_Passage:_
Cruickshank lays out NIMBY success stories in cities like Austin and Minneapolis adopting YIMBY-style zoning rules and seeing significant improvements in rental prices. These success stories are representative of a broader recognition – at least among Democratic politicians – that restrictive zoning is a major contributor to the housing emergency.

Repeating these successes in the rest of the country will take a long time, and in the meantime, American tenants are sitting ducks for predatory landlords, With criminal enterprises like Realpage enabling collusive price-fixing for housing and monopoly developers deliberately restricting supplies to keep prices up (a recent Blackrock investor communique gloated over the undersupply of housing as a source of profits for its massive portfolio of rental properties), tenants pay more and more of their paychecks for worse and worse accommodations. They can't wait for the housing emergency to be solved through zoning changes and public housing. They need relief now.

_Tasks to complete:_
- a) Answer these questions about the passage on housing and zoning:
(i) Which two cities does Cruickshank cite as adopting YIMBY-style zoning rules?
(ii) Which enterprise does the passage say enables collusive price-fixing for housing?
(iii) According to the passage, what did a recent Blackrock investor communique gloat over?
- b) Duplicate the part of the housing passage between "Cruickshank lays out" and "the housing emergency.", inclusive.
- c) Go on with the passage about housing and zoning, picking up after its final sentence.

_Data under study:_
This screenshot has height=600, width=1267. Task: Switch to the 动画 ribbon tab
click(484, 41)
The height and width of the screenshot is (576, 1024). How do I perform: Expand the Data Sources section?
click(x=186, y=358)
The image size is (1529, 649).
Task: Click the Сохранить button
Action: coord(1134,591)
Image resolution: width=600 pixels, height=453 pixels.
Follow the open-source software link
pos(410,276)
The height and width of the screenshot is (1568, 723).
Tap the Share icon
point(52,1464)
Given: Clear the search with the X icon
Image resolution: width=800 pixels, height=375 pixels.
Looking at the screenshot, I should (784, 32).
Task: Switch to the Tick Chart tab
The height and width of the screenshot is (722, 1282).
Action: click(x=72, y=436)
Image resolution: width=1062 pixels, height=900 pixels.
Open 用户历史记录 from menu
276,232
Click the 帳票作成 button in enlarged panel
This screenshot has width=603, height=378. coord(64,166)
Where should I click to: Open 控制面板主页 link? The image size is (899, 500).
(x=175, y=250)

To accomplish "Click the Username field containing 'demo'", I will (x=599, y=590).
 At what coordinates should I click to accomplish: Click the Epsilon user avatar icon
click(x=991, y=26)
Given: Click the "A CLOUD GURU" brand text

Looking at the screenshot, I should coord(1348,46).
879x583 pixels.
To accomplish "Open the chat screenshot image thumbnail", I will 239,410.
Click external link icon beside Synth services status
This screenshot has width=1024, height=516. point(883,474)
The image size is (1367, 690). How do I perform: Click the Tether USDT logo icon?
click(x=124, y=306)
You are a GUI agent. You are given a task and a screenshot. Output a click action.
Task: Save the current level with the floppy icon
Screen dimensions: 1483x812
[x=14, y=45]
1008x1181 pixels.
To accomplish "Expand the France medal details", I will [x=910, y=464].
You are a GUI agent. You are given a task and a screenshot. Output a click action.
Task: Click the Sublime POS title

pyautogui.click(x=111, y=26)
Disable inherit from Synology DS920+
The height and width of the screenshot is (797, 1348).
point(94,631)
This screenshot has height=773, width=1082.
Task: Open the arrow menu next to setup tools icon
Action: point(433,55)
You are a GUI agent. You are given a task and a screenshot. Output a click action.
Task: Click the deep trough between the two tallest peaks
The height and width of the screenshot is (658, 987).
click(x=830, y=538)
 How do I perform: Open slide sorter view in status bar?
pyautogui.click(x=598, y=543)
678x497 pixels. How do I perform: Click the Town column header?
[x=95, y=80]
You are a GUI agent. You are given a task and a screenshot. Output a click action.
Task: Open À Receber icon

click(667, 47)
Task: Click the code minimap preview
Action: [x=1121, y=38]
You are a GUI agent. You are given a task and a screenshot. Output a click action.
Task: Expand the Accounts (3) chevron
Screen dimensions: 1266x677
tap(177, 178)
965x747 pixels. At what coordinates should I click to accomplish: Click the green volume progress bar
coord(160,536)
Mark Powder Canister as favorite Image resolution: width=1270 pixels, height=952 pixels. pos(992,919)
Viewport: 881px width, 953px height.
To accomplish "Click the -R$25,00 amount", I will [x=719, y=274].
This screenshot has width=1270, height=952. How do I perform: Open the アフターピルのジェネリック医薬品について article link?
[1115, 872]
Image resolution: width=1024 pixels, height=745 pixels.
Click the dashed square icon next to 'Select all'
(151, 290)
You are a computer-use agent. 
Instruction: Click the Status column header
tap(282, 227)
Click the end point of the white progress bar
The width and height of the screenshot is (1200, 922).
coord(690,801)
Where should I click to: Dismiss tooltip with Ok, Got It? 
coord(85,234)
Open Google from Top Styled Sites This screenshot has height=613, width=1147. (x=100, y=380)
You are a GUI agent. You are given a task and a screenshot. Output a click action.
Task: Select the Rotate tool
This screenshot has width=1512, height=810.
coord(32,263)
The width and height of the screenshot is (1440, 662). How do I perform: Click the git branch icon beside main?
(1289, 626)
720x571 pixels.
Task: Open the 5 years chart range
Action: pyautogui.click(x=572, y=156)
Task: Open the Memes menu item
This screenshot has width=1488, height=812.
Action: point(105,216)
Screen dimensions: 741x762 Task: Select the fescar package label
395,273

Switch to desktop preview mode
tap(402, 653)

_Answers below:_
- a)
(i) Austin and Minneapolis.
(ii) Realpage.
(iii) The undersupply of housing, as a source of profits for its massive portfolio of rental properties.

- b)
Cruickshank lays out NIMBY success stories in cities like Austin and Minneapolis adopting YIMBY-style zoning rules and seeing significant improvements in rental prices. These success stories are representative of a broader recognition – at least among Democratic politicians – that restrictive zoning is a major contributor to the housing emergency.

- c)
That's where tenants' unions come in, as Ruthy Gourevitch and Tara Raghuveer of the Tenant Union Federation writes in their piece on the tenants across the country who are coordinating rent strikes to protest obscene rent-hikes and dangerous living conditions:

https://prospect.org/infrastructure/housing/2024-12-11-look-for-the-tenant-union/

They describe a country where tenants work multiple jobs, send the majority of their take-home pay to their landlords – a quarter of tenants pay 70% of their wages in rent – and live in vermin-filled homes without heat or ventilation:

https://www.phenomenalworld.org/analysis/terms-of-investment/

Public money from Freddie Mac and Fannie Mae flood into the speculative market for multifamily homes, a largely unregulated, subsidized speculative bonanza that lets the wealthy make bets and the poor pay their losses.

In response, tenants unions are popping up all across the country, especially in red state cities like Bozeman, MT and Louisville, KY. They organize for "just cause" evictions that ban landlords from taking their homes away. They seek fair housing voucher distribution practices. They seek to close eviction loopholes like the LA wheeze that lets landlords kick you out following "renovations."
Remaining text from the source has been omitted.